Novel mutations in the COL2A1 gene in Japanese patients with Stickler syndrome

Stickler syndrome is an inherited connective tissue disorder that affects the eyes, cartilage and articular tissues. The phenotypes of Stickler syndrome include congenital high myopia, retinal detachment, premature joint degeneration, hearing impairment and craniofacial anomalies, such as cleft palate and midline facial hypoplasia. The disease is genetically heterogeneous, and the majority of the cases are caused by mutations in the COL2A1 gene. We examined 40 Japanese patients with Stickler syndrome from 23 families to determine whether they had mutations in the COL2A1 gene. This analysis was conducted by examining each patient’s genomic DNA by Sanger sequencing. Five nonsense, 4 splicing and 8 deletion mutations in the COL2A1 gene were identified, accounting for 21 of the 23 families.
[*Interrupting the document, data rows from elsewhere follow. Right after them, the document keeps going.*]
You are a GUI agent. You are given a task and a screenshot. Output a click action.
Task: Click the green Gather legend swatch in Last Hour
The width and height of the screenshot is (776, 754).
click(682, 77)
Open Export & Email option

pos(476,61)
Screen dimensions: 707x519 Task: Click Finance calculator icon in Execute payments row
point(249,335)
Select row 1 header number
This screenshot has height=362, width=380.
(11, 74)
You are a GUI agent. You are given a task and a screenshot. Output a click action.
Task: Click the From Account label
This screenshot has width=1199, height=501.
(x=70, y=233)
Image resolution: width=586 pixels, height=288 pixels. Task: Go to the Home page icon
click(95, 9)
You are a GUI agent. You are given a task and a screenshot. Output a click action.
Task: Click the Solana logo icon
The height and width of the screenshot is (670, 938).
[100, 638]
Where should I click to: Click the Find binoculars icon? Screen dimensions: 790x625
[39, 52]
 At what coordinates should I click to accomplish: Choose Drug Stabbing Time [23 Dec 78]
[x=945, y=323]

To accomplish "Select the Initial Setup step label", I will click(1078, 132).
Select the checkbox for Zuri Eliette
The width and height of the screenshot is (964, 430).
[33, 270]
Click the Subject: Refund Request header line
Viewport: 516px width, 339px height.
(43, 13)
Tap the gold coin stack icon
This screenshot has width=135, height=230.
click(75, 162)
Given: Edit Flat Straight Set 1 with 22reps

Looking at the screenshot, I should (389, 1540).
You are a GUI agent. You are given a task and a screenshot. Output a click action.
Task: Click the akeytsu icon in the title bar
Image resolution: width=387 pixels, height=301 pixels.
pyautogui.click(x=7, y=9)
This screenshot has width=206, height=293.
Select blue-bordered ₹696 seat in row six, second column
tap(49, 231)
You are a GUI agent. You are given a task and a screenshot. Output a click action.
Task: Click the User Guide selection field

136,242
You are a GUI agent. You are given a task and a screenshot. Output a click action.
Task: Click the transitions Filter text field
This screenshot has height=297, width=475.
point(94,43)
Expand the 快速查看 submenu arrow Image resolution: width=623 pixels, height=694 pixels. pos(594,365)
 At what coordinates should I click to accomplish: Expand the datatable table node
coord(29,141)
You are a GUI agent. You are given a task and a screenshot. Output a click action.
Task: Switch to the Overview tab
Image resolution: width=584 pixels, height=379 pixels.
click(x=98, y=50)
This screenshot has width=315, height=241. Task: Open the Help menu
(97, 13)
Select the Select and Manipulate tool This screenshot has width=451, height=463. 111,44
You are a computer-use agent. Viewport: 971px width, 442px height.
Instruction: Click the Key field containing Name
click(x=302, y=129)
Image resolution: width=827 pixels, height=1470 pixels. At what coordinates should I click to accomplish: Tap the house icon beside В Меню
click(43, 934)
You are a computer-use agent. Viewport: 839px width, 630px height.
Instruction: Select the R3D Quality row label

Different mutations of the COL2A1 gene were associated with similar phenotypes but with different degrees of expressivity. Stickler syndrome: New mutations, diverse symptoms Researchers have identified new mutations behind Stickler syndrome, a genetic disorder resulting in defective collagen production. People with Stickler syndrome exhibit a range of symptoms, including facial abnormalities, hearing loss, and problems with their eyes and joints. By sequencing the main gene responsible for the syndrome, Hiroyuki Kondo at the University of Occupational and Environmental Health in Kitakyushu, Japan, and colleagues identified 21 mutations in 40 Japanese patients, including 12 new mutations. The mutations all truncated the gene, leading to reduced collagen production. The team also surveyed the effect of the disease on the patients and found similar symptoms in individuals with different mutations, suggesting that the truncation of the gene is more important than the particular mutation. These findings improve our ability to diagnose Stickler syndrome and may help us better understand the syndrome.